SQL Primitives
Retrieval
Embeddings, KNN search, materialization, Lance, and SQL patterns for RAG.RVBBIT treats embeddings as SQL primitives. You can embed text, compare text, search a table column semantically, and combine retrieval with KG context or model-backed operators.
Start With The Default Backend#
Fresh installs seed an embed backend that runs the local_embed transport
(in-process CPU embeddings via FastEmbed/ONNX, default model
bge-small-en-v1.5). SQL resolves to that backend unless you pass another
specialist name.
SELECT name, transport, endpoint_url, batch_size, transport_opts
FROM rvbbit.backends
WHERE name = 'embed';
SELECT rvbbit.embed('refund request after damaged shipment');
The local default is meant to make development and demos work without a paid
embedding API. Production deployments can replace the embed backend without
changing application SQL.
Table Search#
SELECT *
FROM rvbbit.knn_text(
'tickets'::regclass,
'body',
'contract cancellation risk',
20
);
For repeated search, precompute distinct column values:
SELECT rvbbit.materialize_embeddings('tickets'::regclass, 'body');
Then use the same knn_text call. The cache and materialized rows are shared
SQL-visible state rather than per-application memory.
Join Back To Rows#
knn_text returns matching text values and scores. Join back when the source
column has row identities you need:
WITH hits AS (
SELECT value, score
FROM rvbbit.knn_text('tickets'::regclass, 'body', 'late shipment refund', 25)
)
SELECT t.ticket_id, t.account_id, hits.score, t.body
FROM hits
JOIN tickets t ON t.body = hits.value
ORDER BY hits.score DESC;
If a column has duplicates, this intentionally returns every matching row after the join-back.

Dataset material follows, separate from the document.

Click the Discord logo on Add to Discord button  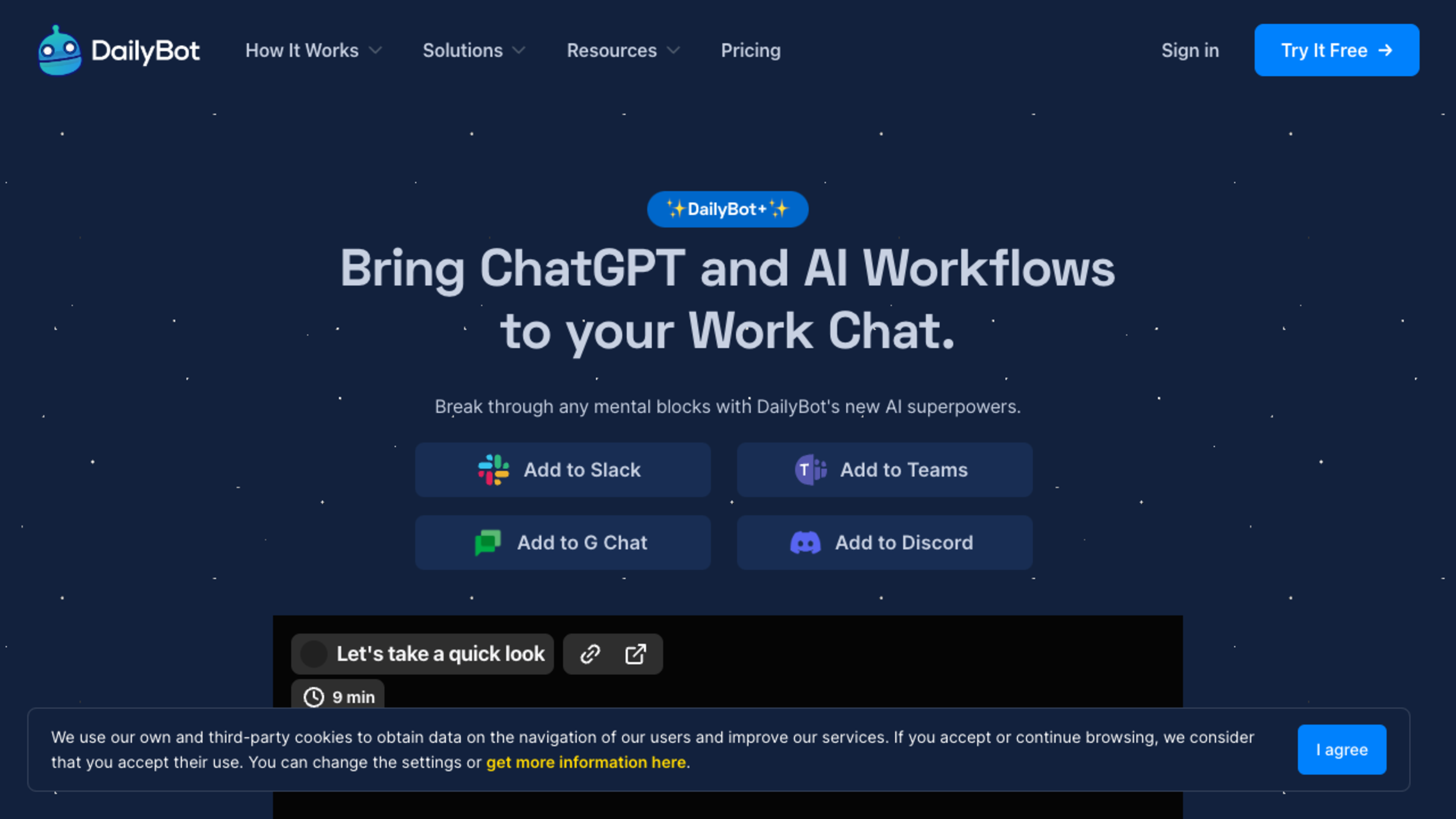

Retrieval Plus KG Context#
WITH semantic_hits AS (
SELECT value, score
FROM rvbbit.knn_text('tickets'::regclass, 'body', 'renewal risk', 20)
),
matched_accounts AS (
SELECT t.account_name, h.value, h.score
FROM semantic_hits h
JOIN tickets t ON t.body = h.value
)
SELECT a.account_name,
a.score,
k.predicate,
k.to_label,
k.evidence
FROM matched_accounts a
CROSS JOIN LATERAL rvbbit.kg_context(
'customer',
a.account_name,
max_depth => 2,
include_evidence => true
) k;
This is the core RAG shape: vector retrieval finds relevant rows, graph context adds durable memory, and SQL controls the join.
Lance And Acceleration#
Lance is used where an ANN file/index is a better fit than scanning cached vectors. The KG can enable Lance for fuzzy node resolution, and the acceleration registry can build Lance assets for some accelerated table paths.
The contract remains the same: if a Lance path is not ready, SQL should still have a correct slower fallback.
Observability#
SELECT * FROM rvbbit.embedding_cache_stats();
SELECT graph_id, kind, status, n_values, refreshed_at
FROM rvbbit.kg_lance_indexes
ORDER BY refreshed_at DESC;
Use these surfaces in a UI to show whether retrieval is cold, materialized, or using an accelerated index.